== INSTRUCTIONS FOR THE TASK ==
An exact copy of the entries below is required, with all pictures removed.
=======
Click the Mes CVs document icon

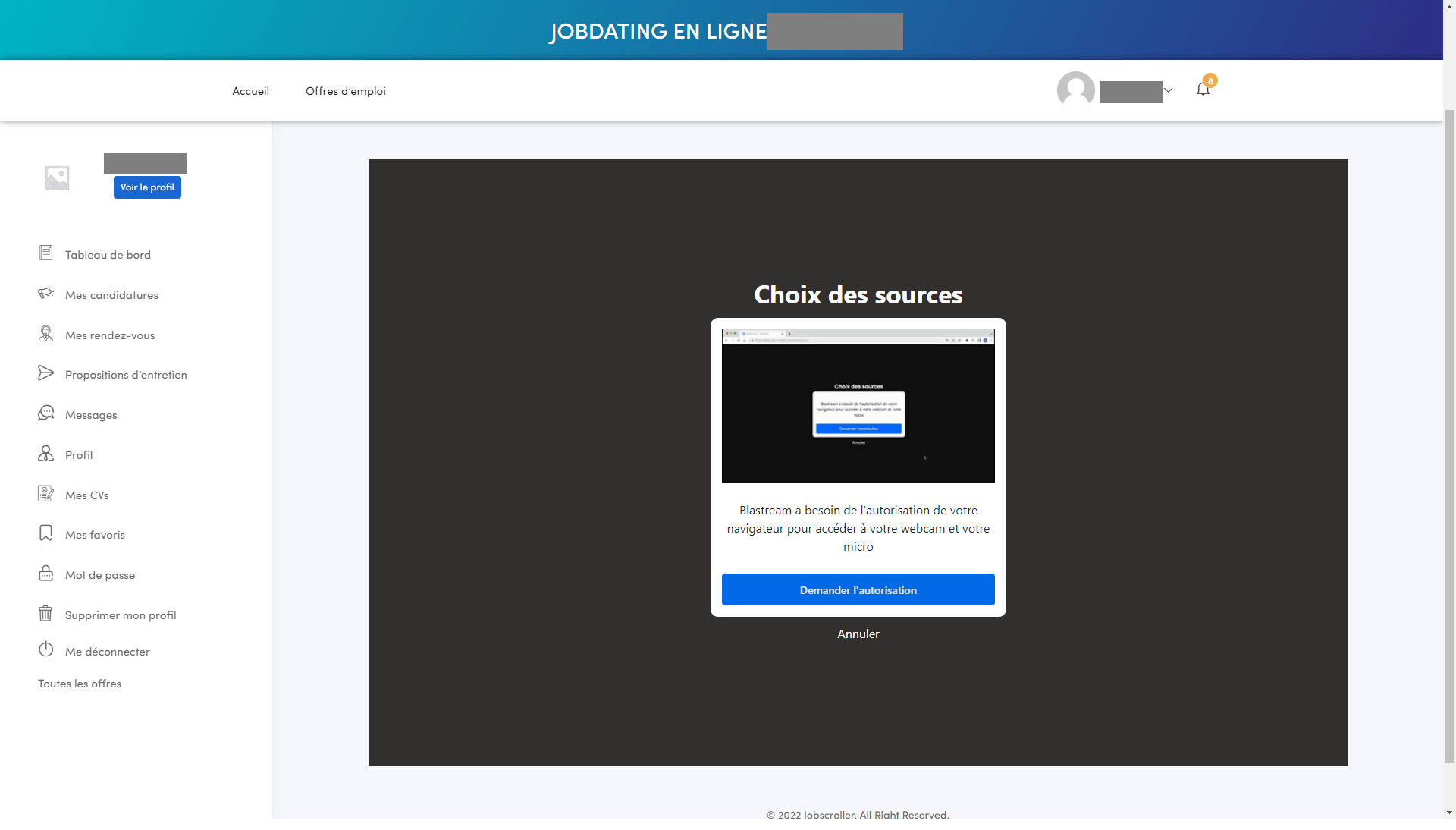click(x=46, y=494)
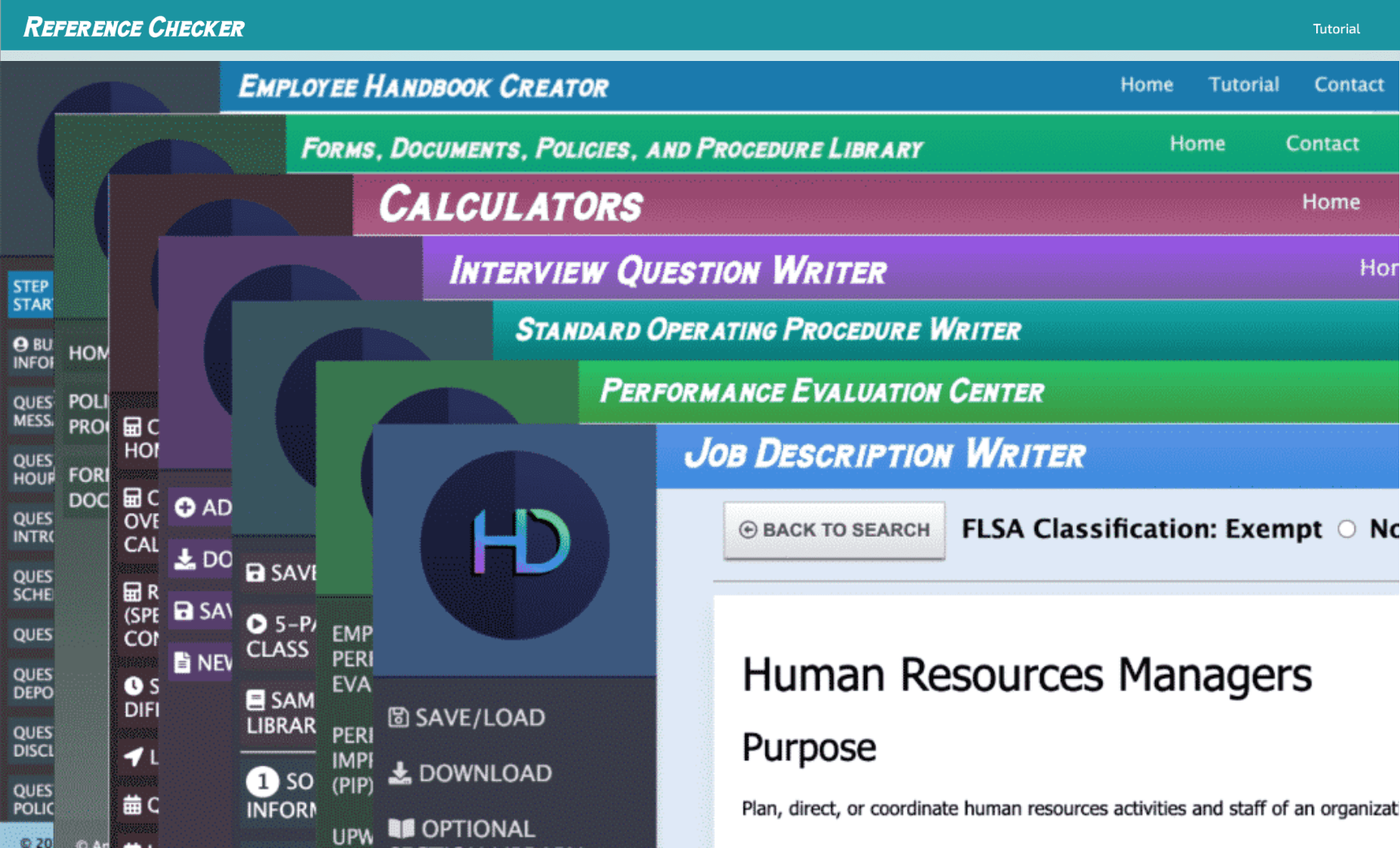Open Contact in the Forms and Documents Library menu
Image resolution: width=1400 pixels, height=848 pixels.
pos(1322,143)
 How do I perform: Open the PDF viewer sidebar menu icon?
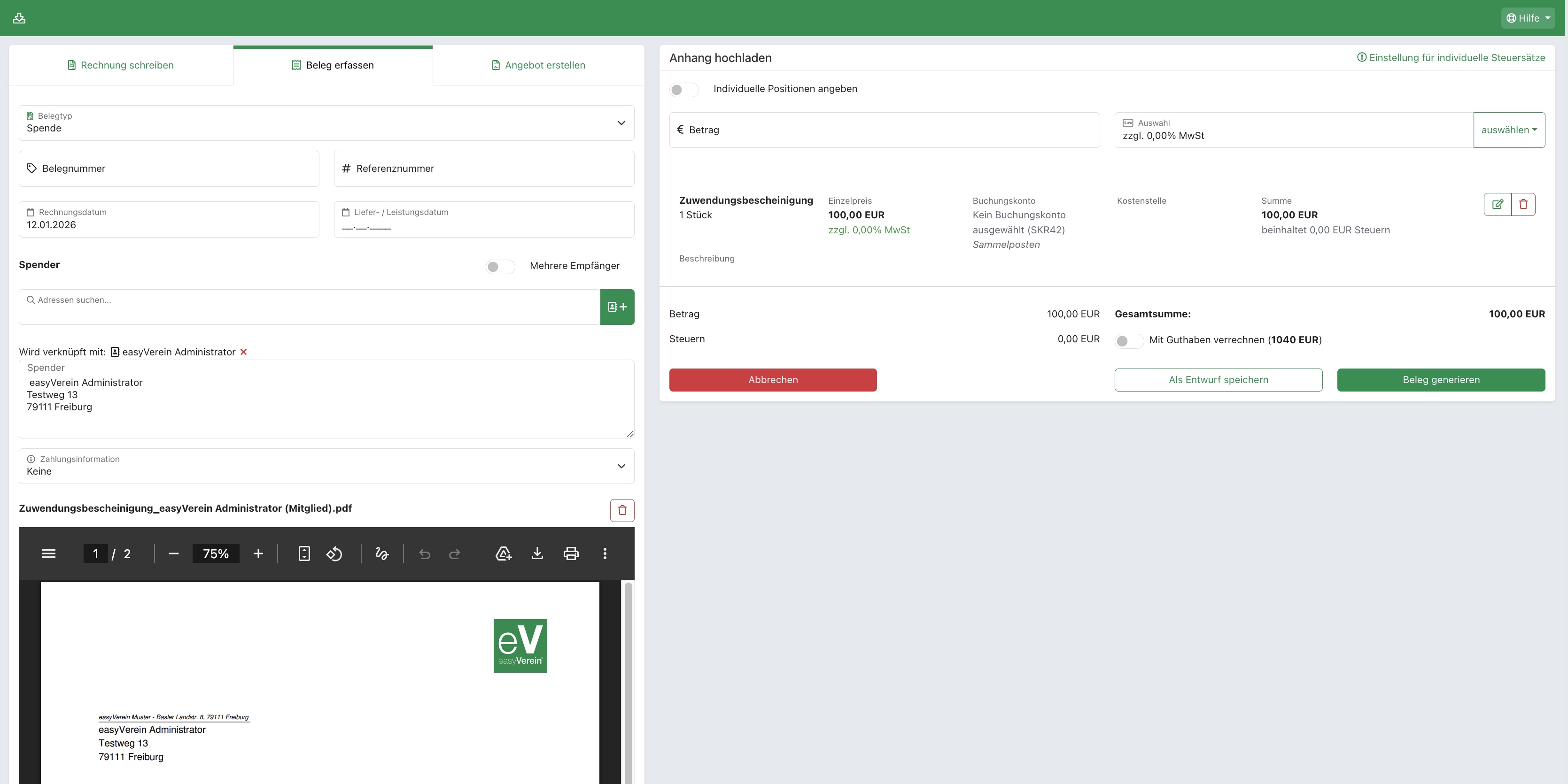point(49,553)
=======
== OUTPUT OF THE TASK ==
Click the Mes CVs document icon

click(x=46, y=494)
Open Contact in the Forms and Documents Library menu
Image resolution: width=1400 pixels, height=848 pixels.
pos(1322,143)
 How do I perform: Open the PDF viewer sidebar menu icon?
point(49,553)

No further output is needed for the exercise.